Tens of thousands of local government workers north of the border will become the first to deliver a collective verdict on the 1% pay increase being offered to public sector workers by both the Coalition and the Scottish governments.
“It is time we stopped banging our gums about austerity and started doing something about the effect of austerity on our members,” said one UNISON activist.
UNISON Scotland is recommending members reject the offer in a ballot which is to begin next week.
Earlier this week, the Coalition government announced it intends to impose a sub-inflation 1% pay increase on hundreds of thousands of NHS staff and other public sector workers across England.
Negotiations with the Scottish local government employers body, COSLA, to try to thaw a 3-year pay freeze for local government workers began in November last year, with GMB, UNISON and Unite welcoming a commitment from a growing number of local authorities to apply a Living Wage to all staff.
“However, it quickly became clear they were talking about a ‘Scottish local government living wage’ not the Joseph Rowntree Living Wage that everyone recognises,” Stephanie Herd, UNISON Scotland’s chair of local government told UnionNews.

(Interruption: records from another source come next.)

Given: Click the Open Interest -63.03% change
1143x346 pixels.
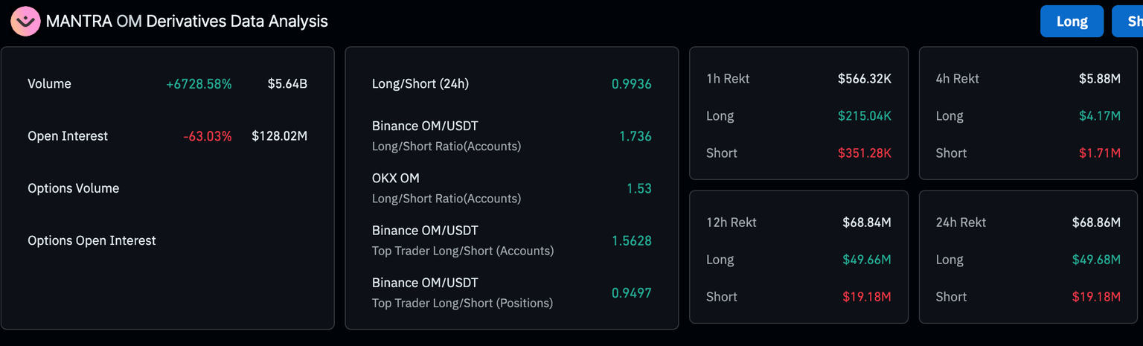Looking at the screenshot, I should pyautogui.click(x=208, y=136).
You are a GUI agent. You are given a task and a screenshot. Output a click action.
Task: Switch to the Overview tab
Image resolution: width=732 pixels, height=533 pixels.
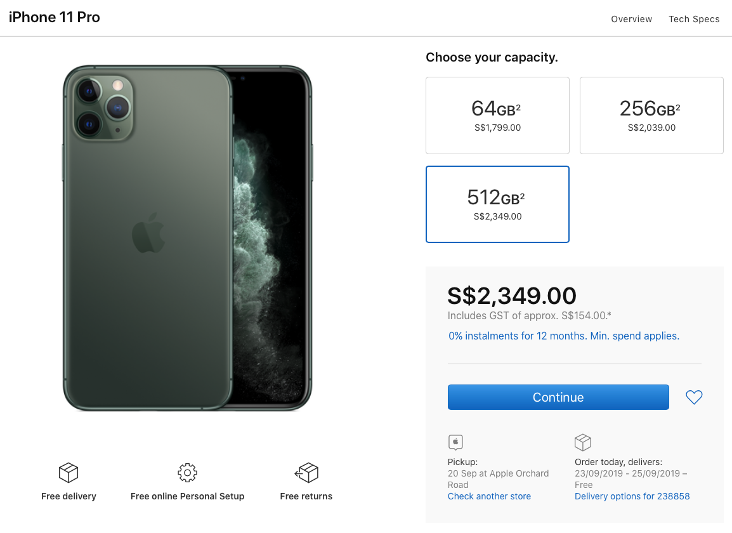631,19
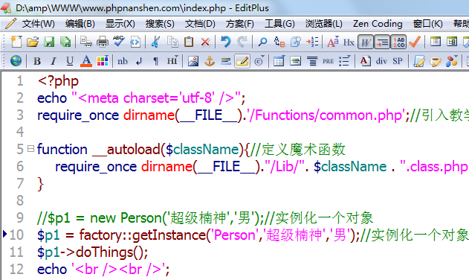This screenshot has width=469, height=280.
Task: Toggle Word Wrap button
Action: 366,42
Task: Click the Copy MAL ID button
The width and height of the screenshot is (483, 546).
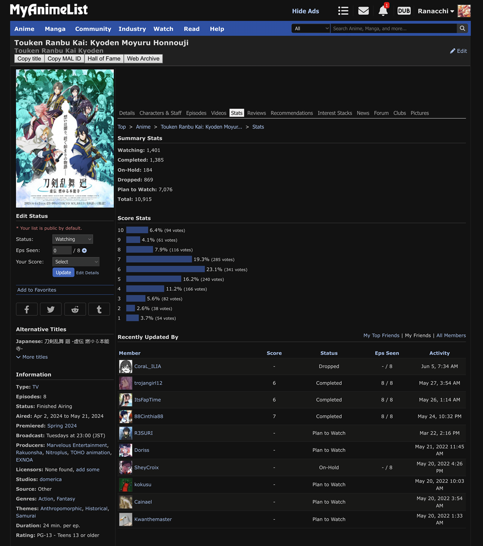Action: pyautogui.click(x=64, y=59)
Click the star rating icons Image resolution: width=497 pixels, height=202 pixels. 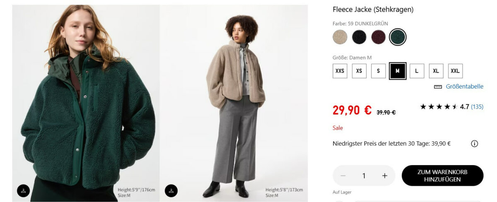[x=439, y=107]
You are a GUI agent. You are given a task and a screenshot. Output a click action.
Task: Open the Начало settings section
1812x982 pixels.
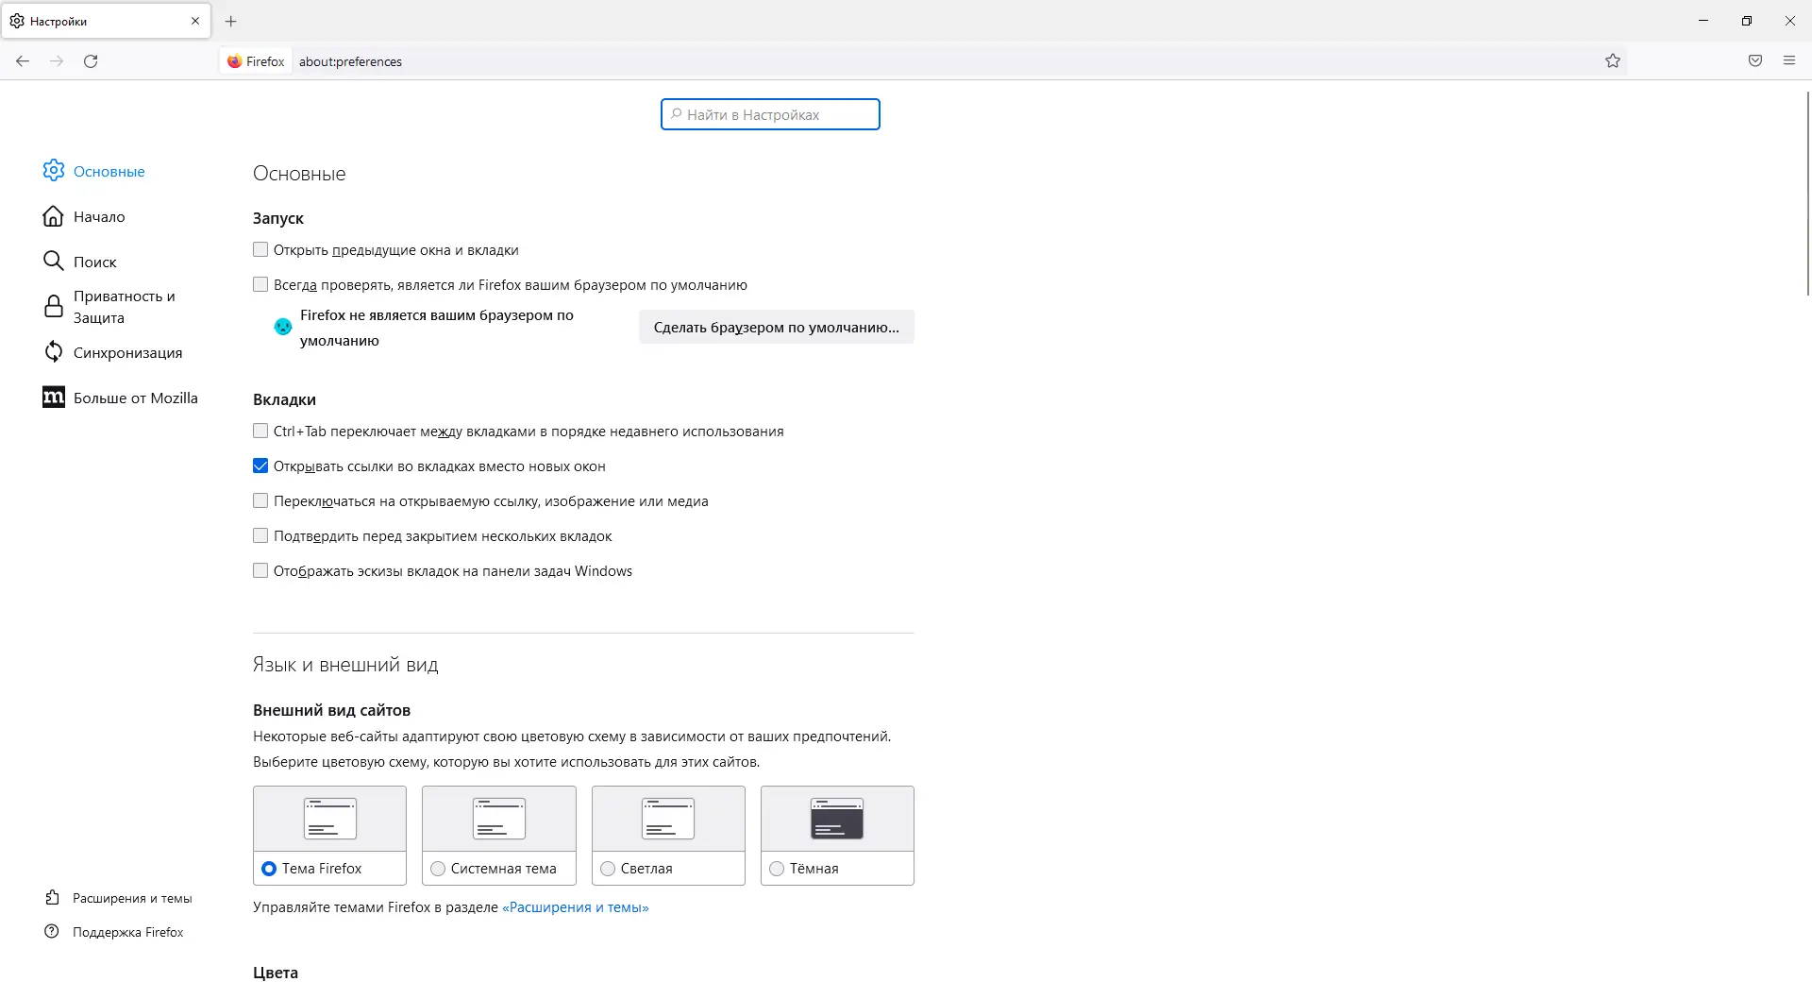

“It would still represent an improvement for some of our low-paid members, but we won’t buy it across the board.”
Unions had also been seeking an additional £250 for those earning under £21,000. UNISON describes it as “shameful” that the employers have refused to make such payments to their staff.
Says Stephanie Herd: “Delegates reflected the mood of workers throughout Scotland.
“An offer of 1% simply isn’t enough after suffering years of real terms pay cuts. We will now move into the ballot.”
The outcome of the ballot will be known on 11 April, the day before UNISON Scotland’s local government opens.